In my graduate humanity classes I encountered vegetarians who were not healthy, who either didn't know how to eat a balanced diet as a vegetarian or didn't have the means available to eat a balanced diet. And inevitably, they were offended when they learned that I hunted deer and ate venison.
Perhaps I should have asked if I had the equal right of being offended by students and facility that served crabs and shrimp at departmental get-togethers, neither of which I'll eat for reasons of conscience. But my question would've made less sense to them than their offense makes to me.
As I sit here today, the promised snow finally falling, I remember last November when across the Clearwater and up the hill, my wife spotted what she thought was a fawn. She found my binoculars. What she had spotted was a coyote. And within a minute, she spotted another one that appeared to be hiding, waiting.

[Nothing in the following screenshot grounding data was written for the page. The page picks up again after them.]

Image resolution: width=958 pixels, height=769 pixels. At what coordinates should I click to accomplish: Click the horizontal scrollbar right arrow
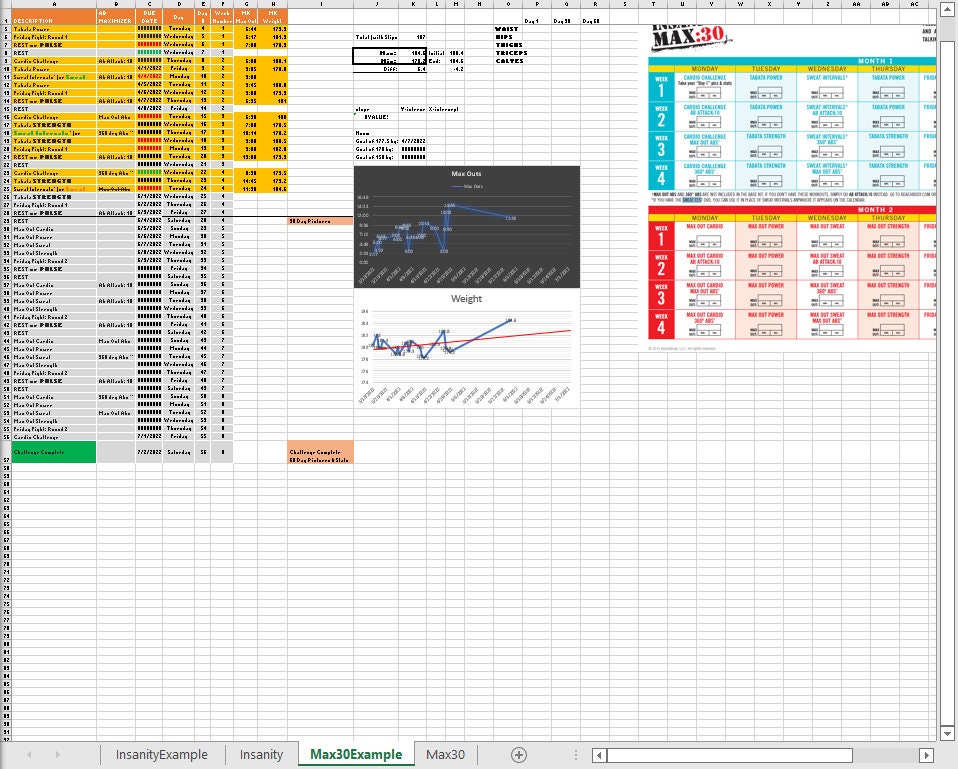pyautogui.click(x=927, y=754)
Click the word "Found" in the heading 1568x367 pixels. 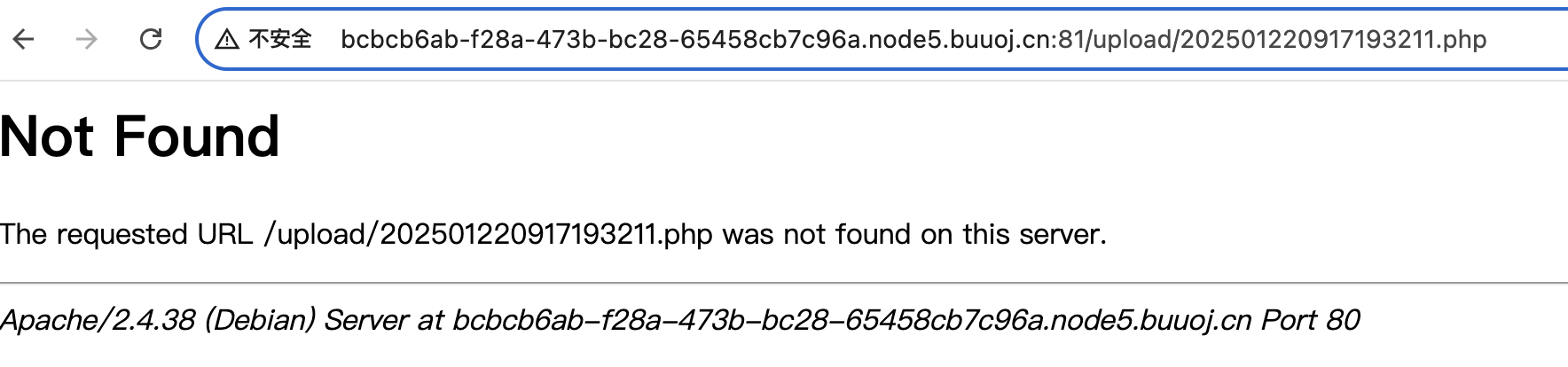click(197, 137)
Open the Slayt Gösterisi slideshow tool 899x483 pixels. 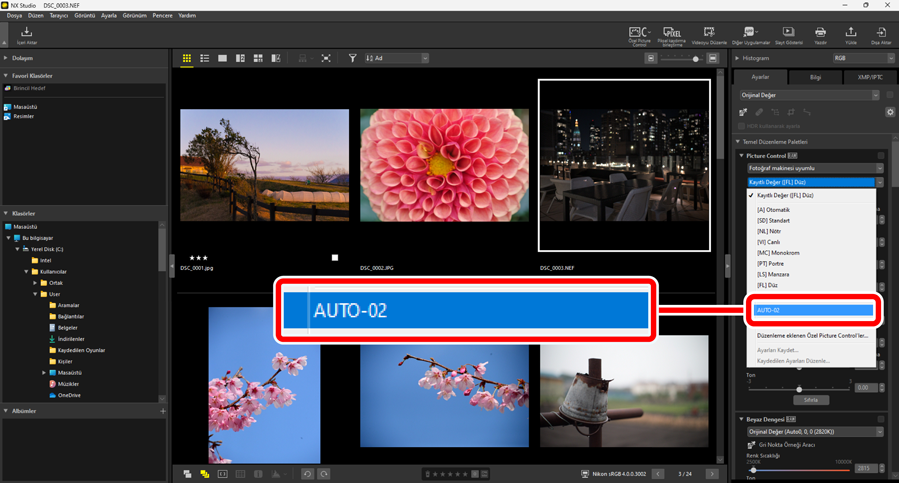(x=788, y=35)
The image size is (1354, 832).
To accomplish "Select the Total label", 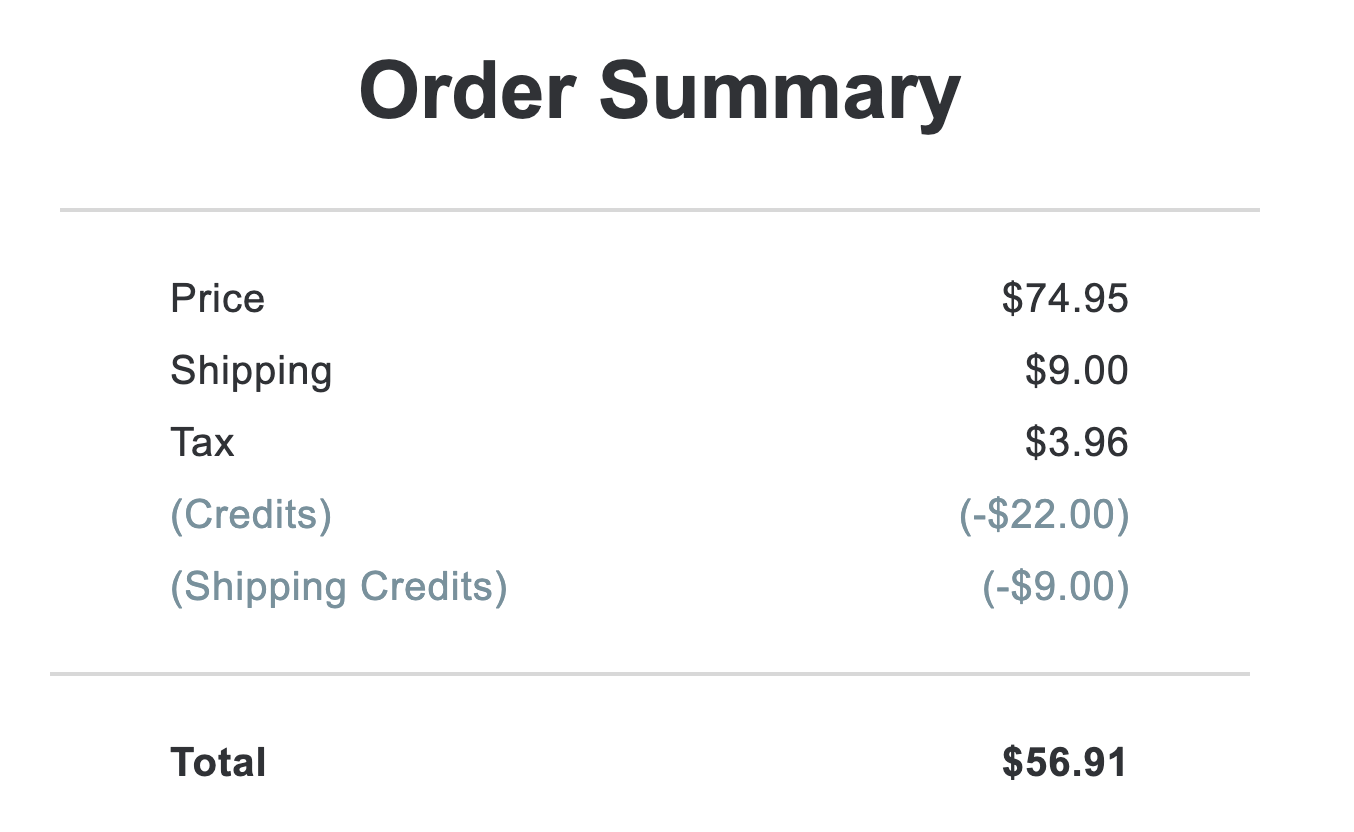I will click(219, 763).
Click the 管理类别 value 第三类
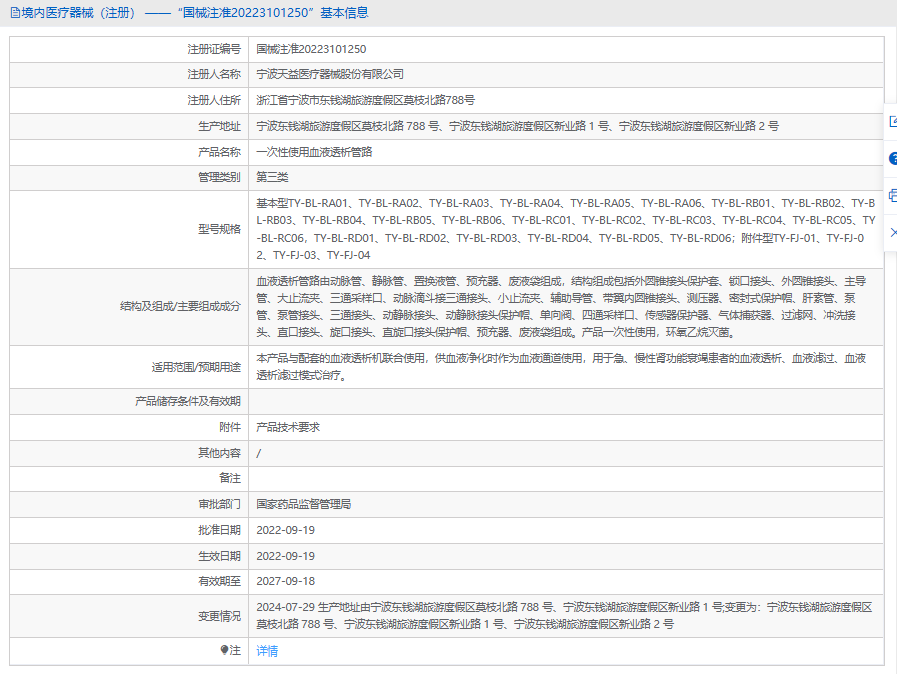 coord(272,177)

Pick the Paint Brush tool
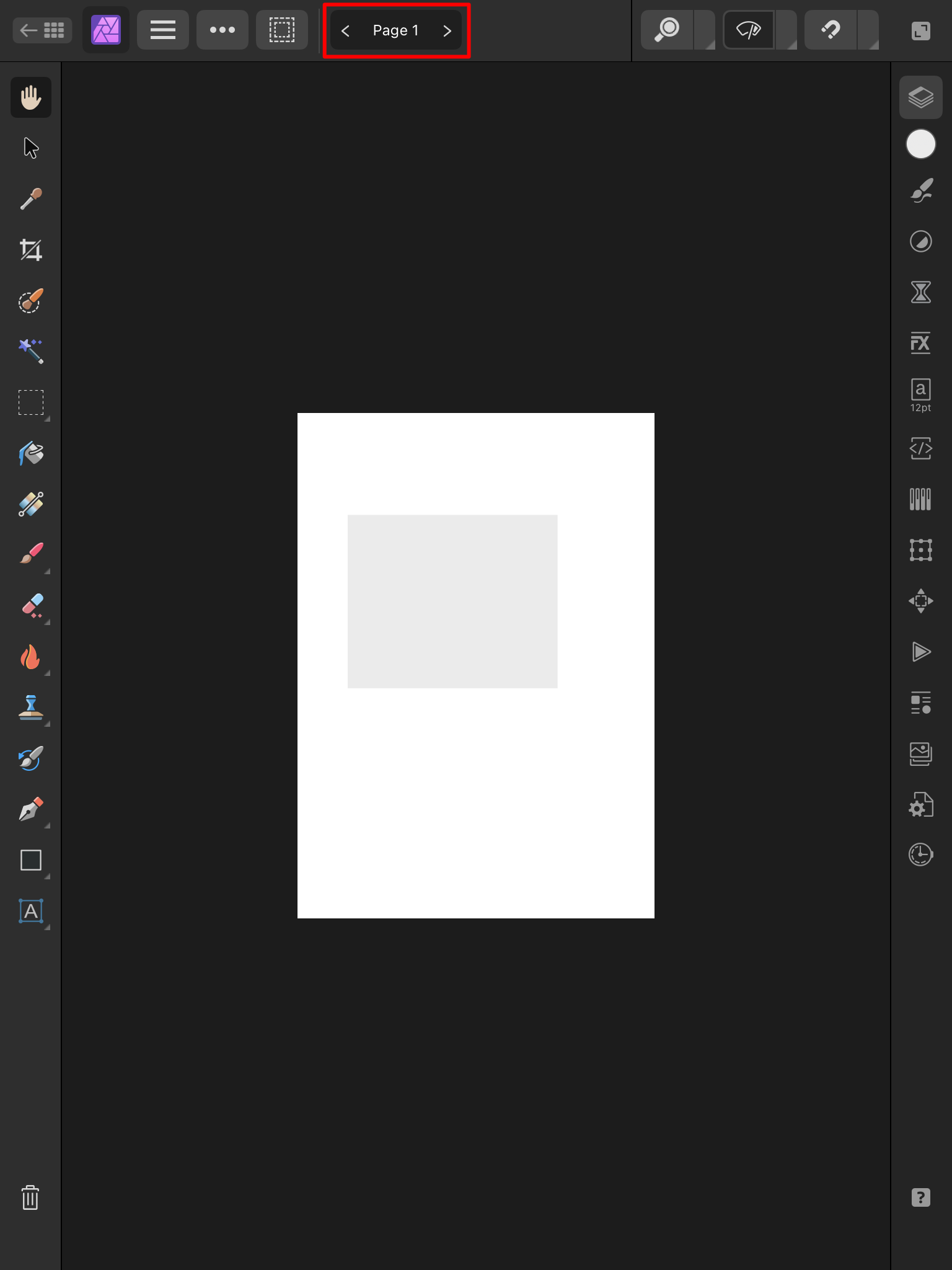coord(31,554)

She called me to the window. When I took the binoculars, I saw a yearling doe leave the pine timber and work her way along an abandoned drift fence. Evidently the doe didn't see the two coyotes that waited ahead of her. But about this time, a third coyote emerged from the timber behind the doe.
The coyotes were using the fence to cut off the doe's downhill flight, and the one behind her was slowly hazing her, careful not to spook her into running.
She saw the attack, but I don't know if she ever really stood a chance of escaping.
The coyotes didn't kill her immediately. Instead, they started eating her while she was still alive and struggling. She died from, I suspect, loss of blood maybe three, maybe four minutes after the initial attack.
I wanted to step out of the house, shoot across Highway 12, across the river, across the railroad tracks and kill those coyotes: they were three hundred yards away, and within my range. I felt protective of that doe, felt those coyotes were stealing from me. But they were only doing their coyote thing. And I wasn't about to shoot across the highway, river and tracks. Hunters don't need that kind of press.
I was mature enough when I was in those graduate humanities classes not to say anything to the cheechakos about cruelty in their idealized natural world, if cruelty is the correct word for the bloodletting within prey-predator cycles. Instead, I wrote a line in a poem about holding a beating heart in my hand—it was thought I wrote metaphorically. No, I have held beating hearts. And I am certainly not about to waste any of the animal whose beating heart I have held. In fact, I understand why a person would thank the animal for giving itself to him or her. With its heart in my hand, that animal is not merely a target. It is like me, and it will become part of me.
Humanity is atop the largest of the prey-predator cycles and is the predator most likely to prey upon itself. No emotional response can reduce the size of this cycle, nor will emotional outbursts remove us from this cycle. We live by preying upon other species. As an individual we may opt out of killing. We can eat only grains and nuts, the seeds of completed life. But those beans sprouts feel pain as we crush them. They really do. So we had better leave them alone if we object to killing deer.